I think you referenced Astellas kind of moving around a little bit, kind of the structure of that relationship changing and sort of the cancellation profile in there. I think you referenced that was a little bit lower.
Can you clarify a little bit on that?
Jamie Macdonald
Yes. I think cancellations in the number were comparable to the first quarter, so we certainly have seen the moderation of that since 2012 and 2013, so our cancellation rate is improving, but it is in line with the industry so I would not call it unusually low.
Compared to the industry it is probably comparable with the industry, it is just relative to where ours was higher in '12 and '13 for the reason we talked about in the past. It has gotten closer to the industry.

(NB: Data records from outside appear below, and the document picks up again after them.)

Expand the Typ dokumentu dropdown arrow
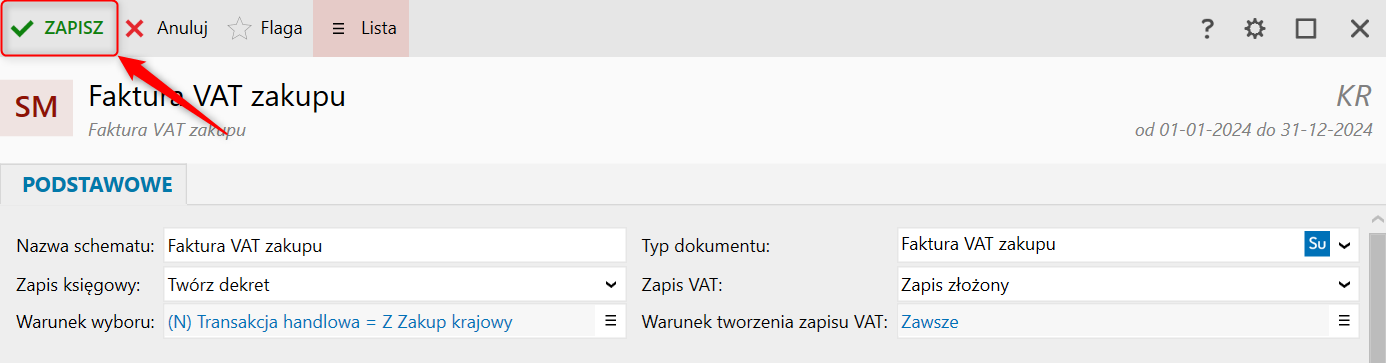Image resolution: width=1386 pixels, height=363 pixels. pyautogui.click(x=1345, y=245)
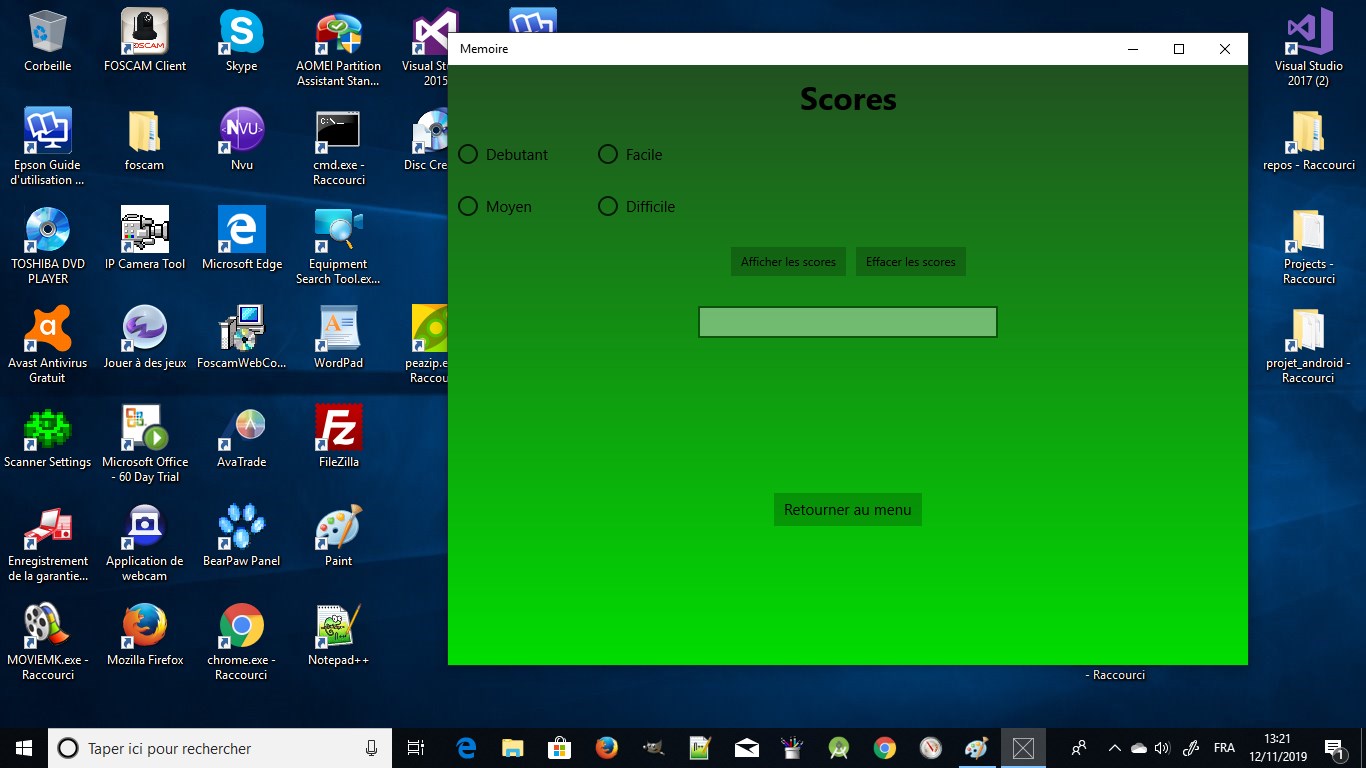Open the Windows Start menu
Viewport: 1366px width, 768px height.
coord(24,748)
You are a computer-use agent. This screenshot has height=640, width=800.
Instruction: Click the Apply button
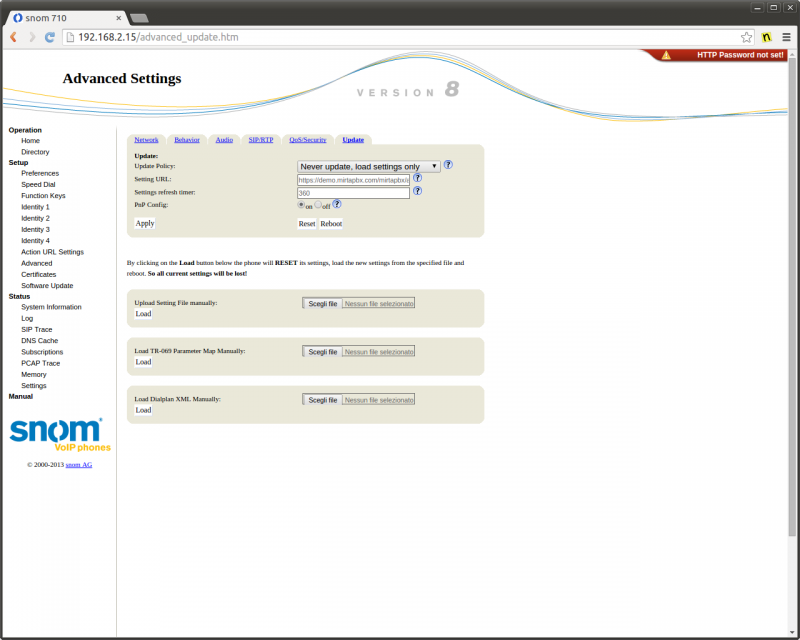click(144, 223)
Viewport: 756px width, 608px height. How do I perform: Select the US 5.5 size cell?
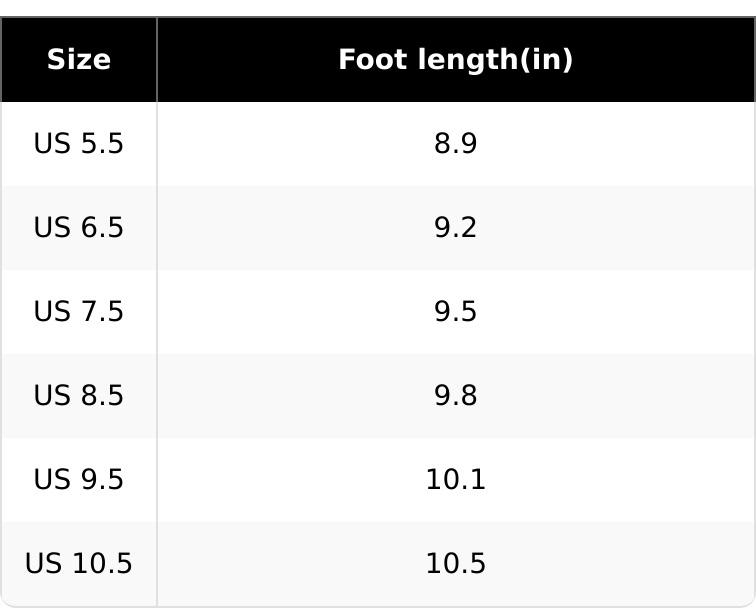click(x=79, y=144)
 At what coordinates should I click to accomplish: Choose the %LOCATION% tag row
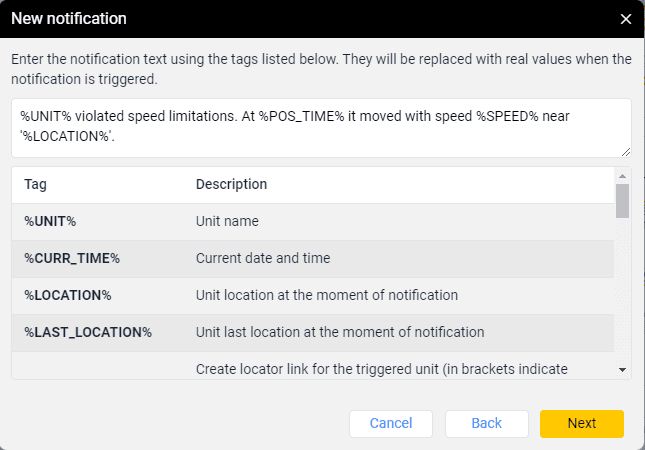pyautogui.click(x=68, y=295)
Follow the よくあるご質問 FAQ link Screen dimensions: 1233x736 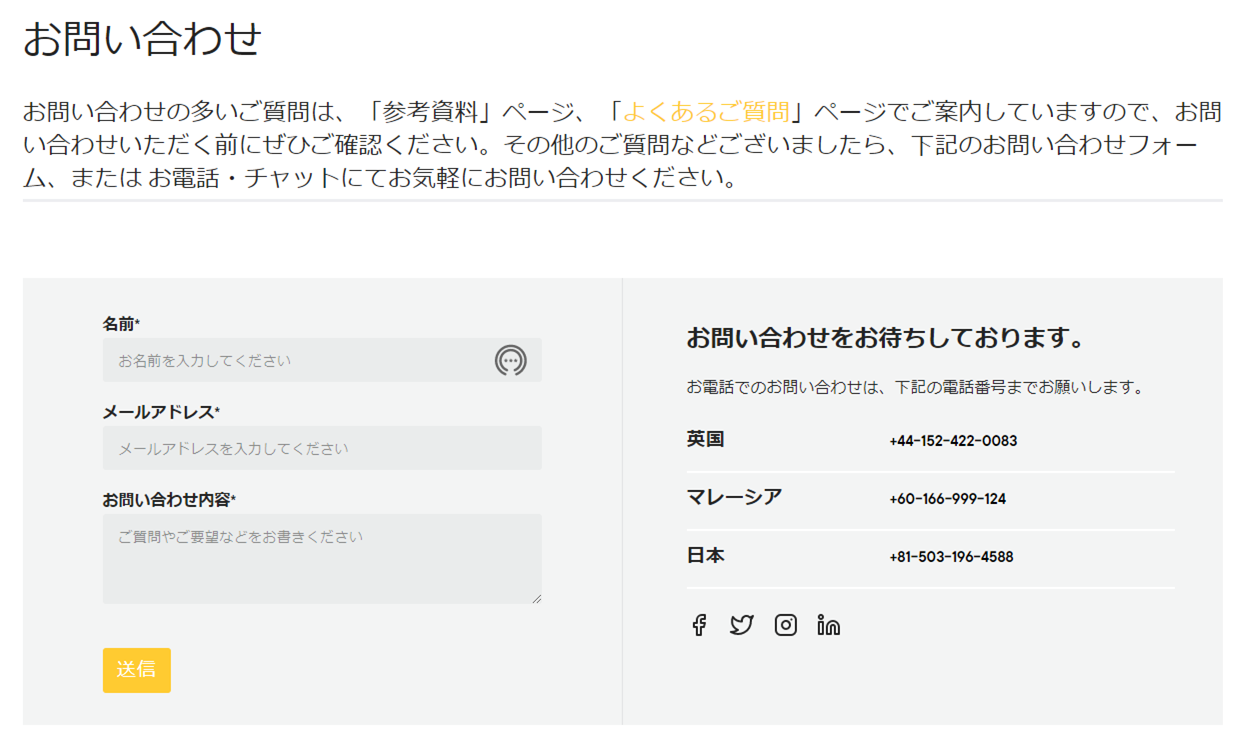coord(706,111)
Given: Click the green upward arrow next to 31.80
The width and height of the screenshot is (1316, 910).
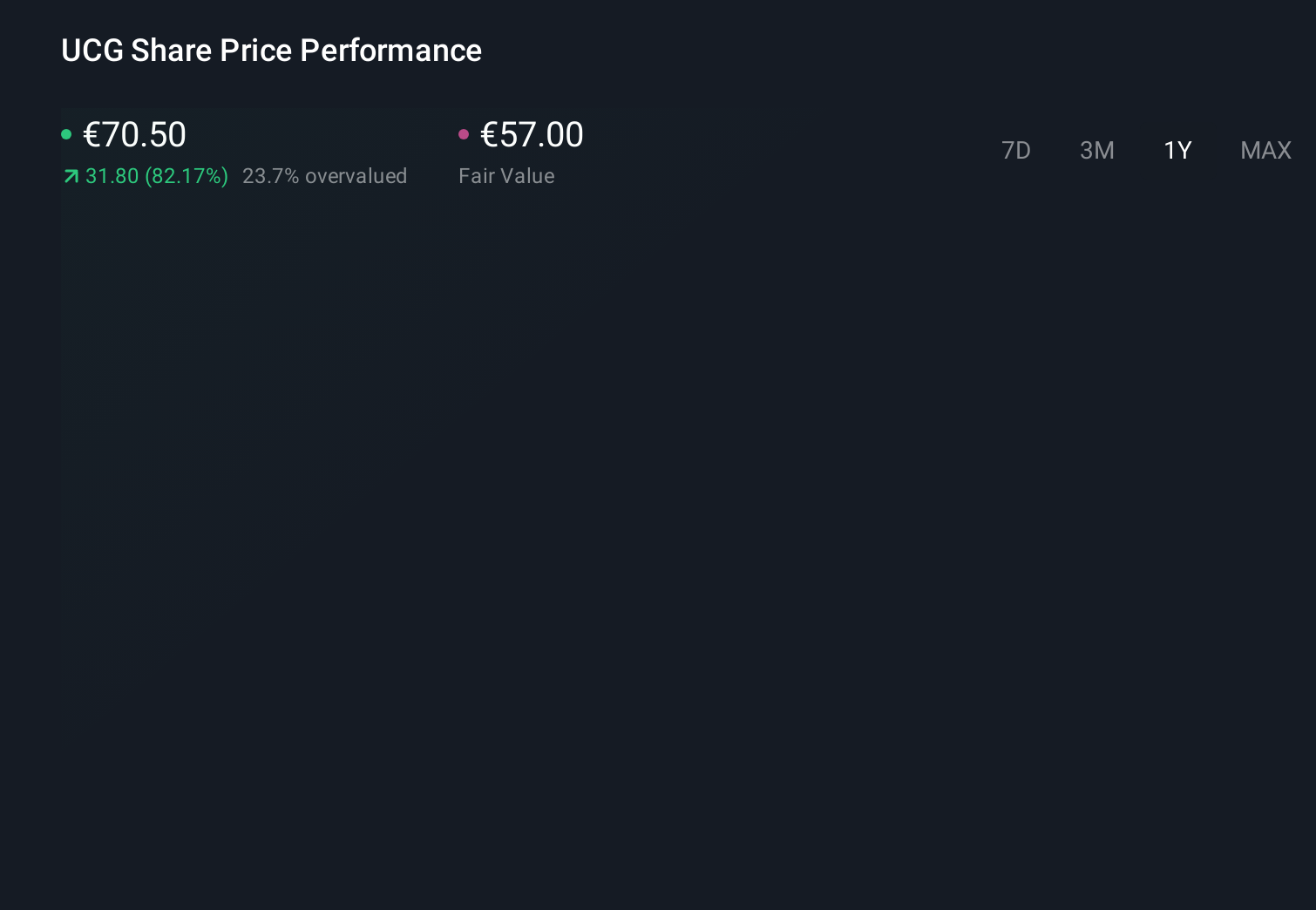Looking at the screenshot, I should [71, 176].
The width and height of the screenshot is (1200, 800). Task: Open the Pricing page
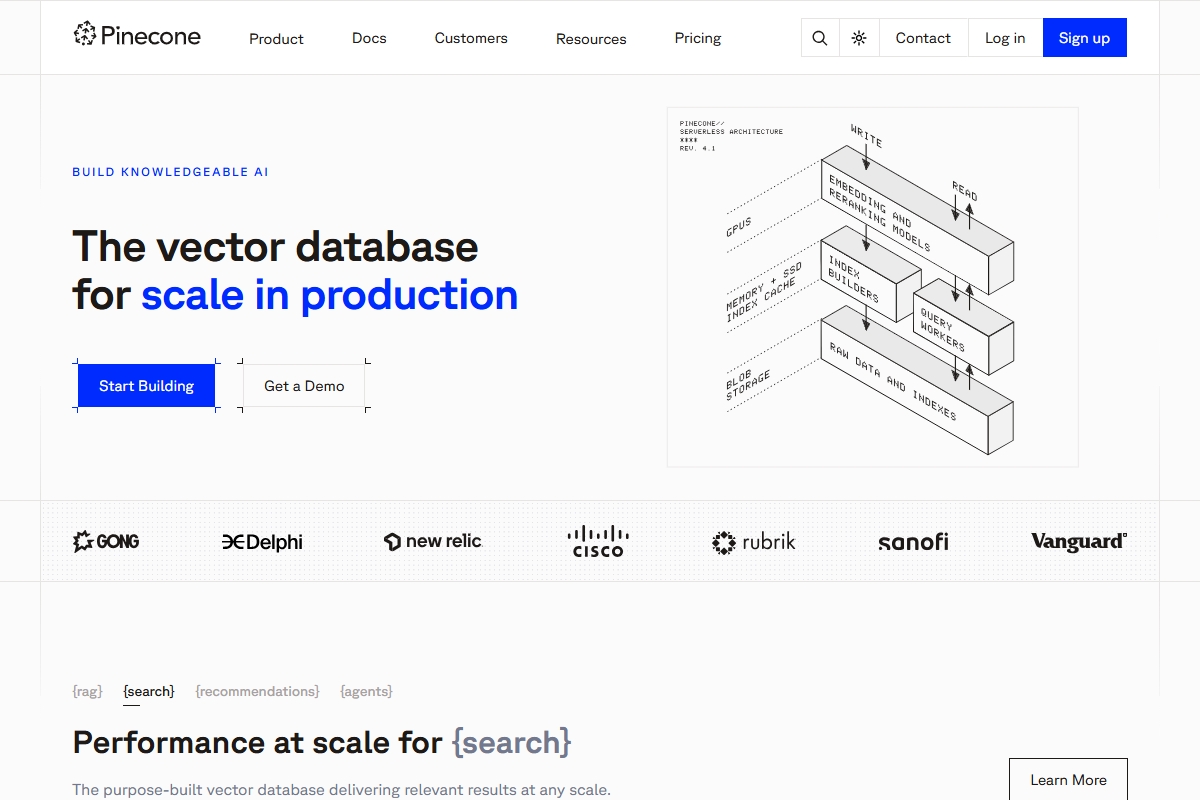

With regard to the renewal, we converted that from FSP relationship to a full service and are now going forward that relationship is no different than any other customer as they put out a bit for new work, we will record those awards as awarded, so there is no large major impact to the awards. I think the actual impact of converting the remaining FSP the tail of the work that we had under the old arrangement, we still would had approximately 1.2 book-to-bill if you excluded that, so there is no significant impact to our book-to-bill from the renewal.
Donald Hooker
Great. Thank you and congratulations.
Jamie Macdonald
Thanks.
Greg Rush
Thanks, Don.
Jamie Macdonald
Any other questions on the line?
Operator
I have no further questions at this time.
Jamie Macdonald
Therefore we are going to wrap up. Thank you ladies and gentlemen, for your attendance today and for your interest and investment in our company.
We look forward to report and back to you on our next call with further progress made during the third quarter 2015. Have a great day.
Operator
Thank you. Ladies and gentlemen, thank you for your participation in today's conference.
This does conclude the program and you may now disconnect. Everyone have a good day.